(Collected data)
- - -

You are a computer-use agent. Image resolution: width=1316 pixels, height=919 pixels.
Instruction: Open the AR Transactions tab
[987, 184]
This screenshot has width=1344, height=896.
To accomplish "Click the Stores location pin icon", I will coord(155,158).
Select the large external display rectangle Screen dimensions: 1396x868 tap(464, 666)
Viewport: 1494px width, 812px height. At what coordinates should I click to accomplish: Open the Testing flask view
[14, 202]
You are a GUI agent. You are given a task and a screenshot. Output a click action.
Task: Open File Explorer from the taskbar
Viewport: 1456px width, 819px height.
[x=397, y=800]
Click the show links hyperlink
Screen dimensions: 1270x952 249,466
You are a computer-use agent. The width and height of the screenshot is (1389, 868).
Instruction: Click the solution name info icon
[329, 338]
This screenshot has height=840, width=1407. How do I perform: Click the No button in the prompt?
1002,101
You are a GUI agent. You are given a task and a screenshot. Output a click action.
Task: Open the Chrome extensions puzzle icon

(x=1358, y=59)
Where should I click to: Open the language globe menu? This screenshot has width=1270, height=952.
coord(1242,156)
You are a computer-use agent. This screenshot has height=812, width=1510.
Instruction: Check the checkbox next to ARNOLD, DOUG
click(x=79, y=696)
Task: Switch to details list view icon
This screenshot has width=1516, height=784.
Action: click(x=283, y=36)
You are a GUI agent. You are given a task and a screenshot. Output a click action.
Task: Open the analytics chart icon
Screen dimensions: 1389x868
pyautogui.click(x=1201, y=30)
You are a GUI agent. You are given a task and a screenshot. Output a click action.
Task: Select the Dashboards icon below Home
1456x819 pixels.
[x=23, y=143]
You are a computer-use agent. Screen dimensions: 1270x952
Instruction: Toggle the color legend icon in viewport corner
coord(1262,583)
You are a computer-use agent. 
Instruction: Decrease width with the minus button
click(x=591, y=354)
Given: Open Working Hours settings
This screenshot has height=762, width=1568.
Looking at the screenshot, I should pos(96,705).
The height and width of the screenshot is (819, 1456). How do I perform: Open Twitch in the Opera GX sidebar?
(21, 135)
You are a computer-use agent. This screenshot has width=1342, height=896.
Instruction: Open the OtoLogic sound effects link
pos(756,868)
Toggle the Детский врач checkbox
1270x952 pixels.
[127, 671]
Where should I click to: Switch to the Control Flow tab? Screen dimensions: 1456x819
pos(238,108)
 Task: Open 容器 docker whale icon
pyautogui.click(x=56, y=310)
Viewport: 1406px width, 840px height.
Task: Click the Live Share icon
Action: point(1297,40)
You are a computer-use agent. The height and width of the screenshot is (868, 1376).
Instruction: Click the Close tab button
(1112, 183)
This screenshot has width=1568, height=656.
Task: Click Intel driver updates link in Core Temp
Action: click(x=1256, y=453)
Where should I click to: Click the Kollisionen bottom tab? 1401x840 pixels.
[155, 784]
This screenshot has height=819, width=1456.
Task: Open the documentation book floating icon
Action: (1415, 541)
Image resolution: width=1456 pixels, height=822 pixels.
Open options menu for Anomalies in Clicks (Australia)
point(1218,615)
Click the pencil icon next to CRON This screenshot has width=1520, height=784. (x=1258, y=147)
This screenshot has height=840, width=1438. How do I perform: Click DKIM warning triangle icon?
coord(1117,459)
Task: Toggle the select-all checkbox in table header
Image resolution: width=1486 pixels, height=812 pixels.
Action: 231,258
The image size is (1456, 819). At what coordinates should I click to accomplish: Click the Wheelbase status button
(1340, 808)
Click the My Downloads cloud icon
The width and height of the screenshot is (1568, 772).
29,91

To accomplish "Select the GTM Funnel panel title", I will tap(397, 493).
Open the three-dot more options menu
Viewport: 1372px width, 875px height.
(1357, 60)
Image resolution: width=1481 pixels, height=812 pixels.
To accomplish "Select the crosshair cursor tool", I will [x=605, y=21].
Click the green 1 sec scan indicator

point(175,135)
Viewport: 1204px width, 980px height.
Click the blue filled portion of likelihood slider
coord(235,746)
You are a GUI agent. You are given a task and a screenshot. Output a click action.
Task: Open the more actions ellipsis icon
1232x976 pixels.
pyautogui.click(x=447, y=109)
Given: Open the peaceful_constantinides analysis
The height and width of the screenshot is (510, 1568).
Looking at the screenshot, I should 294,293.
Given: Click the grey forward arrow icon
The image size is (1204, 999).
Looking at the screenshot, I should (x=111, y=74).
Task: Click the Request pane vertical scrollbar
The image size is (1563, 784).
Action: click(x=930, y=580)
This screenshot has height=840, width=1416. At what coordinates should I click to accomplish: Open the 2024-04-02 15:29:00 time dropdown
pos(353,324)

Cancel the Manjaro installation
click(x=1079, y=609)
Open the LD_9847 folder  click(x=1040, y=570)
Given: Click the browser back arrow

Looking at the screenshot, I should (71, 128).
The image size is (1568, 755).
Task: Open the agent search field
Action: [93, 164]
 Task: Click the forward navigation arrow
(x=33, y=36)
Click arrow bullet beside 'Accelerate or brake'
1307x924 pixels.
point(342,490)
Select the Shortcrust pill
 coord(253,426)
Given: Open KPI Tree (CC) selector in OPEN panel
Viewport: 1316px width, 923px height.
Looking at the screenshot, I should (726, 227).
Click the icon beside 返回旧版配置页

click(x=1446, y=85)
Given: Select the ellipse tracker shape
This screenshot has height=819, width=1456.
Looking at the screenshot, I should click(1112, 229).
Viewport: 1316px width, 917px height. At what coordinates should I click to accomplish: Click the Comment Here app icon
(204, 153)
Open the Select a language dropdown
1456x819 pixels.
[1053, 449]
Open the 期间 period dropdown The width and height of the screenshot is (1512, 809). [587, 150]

- - -

An exact copy of every record above is needed. Write it out word for word.

### RESPONSE TO THE TASK
You are a computer-use agent. Image resolution: width=1316 pixels, height=919 pixels.
Instruction: Open the AR Transactions tab
[987, 184]
This screenshot has width=1344, height=896.
To accomplish "Click the Stores location pin icon", I will coord(155,158).
Select the large external display rectangle Screen dimensions: 1396x868 tap(464, 666)
Viewport: 1494px width, 812px height. At what coordinates should I click to accomplish: Open the Testing flask view
[14, 202]
You are a GUI agent. You are given a task and a screenshot. Output a click action.
Task: Open File Explorer from the taskbar
Viewport: 1456px width, 819px height.
[x=397, y=800]
Click the show links hyperlink
Screen dimensions: 1270x952 249,466
You are a computer-use agent. The width and height of the screenshot is (1389, 868).
Instruction: Click the solution name info icon
[329, 338]
This screenshot has height=840, width=1407. How do I perform: Click the No button in the prompt?
1002,101
You are a GUI agent. You are given a task and a screenshot. Output a click action.
Task: Open the Chrome extensions puzzle icon

(x=1358, y=59)
Where should I click to: Open the language globe menu? This screenshot has width=1270, height=952.
coord(1242,156)
You are a computer-use agent. This screenshot has height=812, width=1510.
Instruction: Check the checkbox next to ARNOLD, DOUG
click(x=79, y=696)
Task: Switch to details list view icon
This screenshot has width=1516, height=784.
Action: click(x=283, y=36)
You are a GUI agent. You are given a task and a screenshot. Output a click action.
Task: Open the analytics chart icon
Screen dimensions: 1389x868
pyautogui.click(x=1201, y=30)
You are a GUI agent. You are given a task and a screenshot. Output a click action.
Task: Select the Dashboards icon below Home
1456x819 pixels.
[x=23, y=143]
You are a computer-use agent. Screen dimensions: 1270x952
Instruction: Toggle the color legend icon in viewport corner
coord(1262,583)
You are a computer-use agent. 
Instruction: Decrease width with the minus button
click(x=591, y=354)
Given: Open Working Hours settings
This screenshot has height=762, width=1568.
Looking at the screenshot, I should pos(96,705).
The height and width of the screenshot is (819, 1456). How do I perform: Open Twitch in the Opera GX sidebar?
(21, 135)
You are a computer-use agent. This screenshot has width=1342, height=896.
Instruction: Open the OtoLogic sound effects link
pos(756,868)
Toggle the Детский врач checkbox
1270x952 pixels.
[127, 671]
Where should I click to: Switch to the Control Flow tab? Screen dimensions: 1456x819
pos(238,108)
 Task: Open 容器 docker whale icon
pyautogui.click(x=56, y=310)
Viewport: 1406px width, 840px height.
Task: Click the Live Share icon
Action: point(1297,40)
You are a computer-use agent. The height and width of the screenshot is (868, 1376).
Instruction: Click the Close tab button
(1112, 183)
This screenshot has width=1568, height=656.
Task: Click Intel driver updates link in Core Temp
Action: click(x=1256, y=453)
Where should I click to: Click the Kollisionen bottom tab? 1401x840 pixels.
[155, 784]
This screenshot has height=819, width=1456.
Task: Open the documentation book floating icon
Action: (1415, 541)
Image resolution: width=1456 pixels, height=822 pixels.
Open options menu for Anomalies in Clicks (Australia)
point(1218,615)
Click the pencil icon next to CRON This screenshot has width=1520, height=784. (x=1258, y=147)
This screenshot has height=840, width=1438. How do I perform: Click DKIM warning triangle icon?
coord(1117,459)
Task: Toggle the select-all checkbox in table header
Image resolution: width=1486 pixels, height=812 pixels.
Action: 231,258
The image size is (1456, 819). At what coordinates should I click to accomplish: Click the Wheelbase status button
(1340, 808)
Click the My Downloads cloud icon
The width and height of the screenshot is (1568, 772).
29,91

To accomplish "Select the GTM Funnel panel title", I will tap(397, 493).
Open the three-dot more options menu
Viewport: 1372px width, 875px height.
(1357, 60)
Image resolution: width=1481 pixels, height=812 pixels.
To accomplish "Select the crosshair cursor tool", I will [x=605, y=21].
Click the green 1 sec scan indicator

point(175,135)
Viewport: 1204px width, 980px height.
Click the blue filled portion of likelihood slider
coord(235,746)
You are a GUI agent. You are given a task and a screenshot. Output a click action.
Task: Open the more actions ellipsis icon
1232x976 pixels.
pyautogui.click(x=447, y=109)
Given: Open the peaceful_constantinides analysis
The height and width of the screenshot is (510, 1568).
Looking at the screenshot, I should 294,293.
Given: Click the grey forward arrow icon
The image size is (1204, 999).
Looking at the screenshot, I should (x=111, y=74).
Task: Click the Request pane vertical scrollbar
The image size is (1563, 784).
Action: click(x=930, y=580)
This screenshot has height=840, width=1416. At what coordinates should I click to accomplish: Open the 2024-04-02 15:29:00 time dropdown
pos(353,324)

Cancel the Manjaro installation
click(x=1079, y=609)
Open the LD_9847 folder  click(x=1040, y=570)
Given: Click the browser back arrow

Looking at the screenshot, I should (71, 128).
The image size is (1568, 755).
Task: Open the agent search field
Action: [93, 164]
 Task: Click the forward navigation arrow
(x=33, y=36)
Click arrow bullet beside 'Accelerate or brake'
1307x924 pixels.
point(342,490)
Select the Shortcrust pill
 coord(253,426)
Given: Open KPI Tree (CC) selector in OPEN panel
Viewport: 1316px width, 923px height.
Looking at the screenshot, I should (726, 227).
Click the icon beside 返回旧版配置页

click(x=1446, y=85)
Given: Select the ellipse tracker shape
This screenshot has height=819, width=1456.
Looking at the screenshot, I should click(1112, 229).
Viewport: 1316px width, 917px height. At what coordinates should I click to accomplish: Click the Comment Here app icon
(204, 153)
Open the Select a language dropdown
1456x819 pixels.
[1053, 449]
Open the 期间 period dropdown The width and height of the screenshot is (1512, 809). [587, 150]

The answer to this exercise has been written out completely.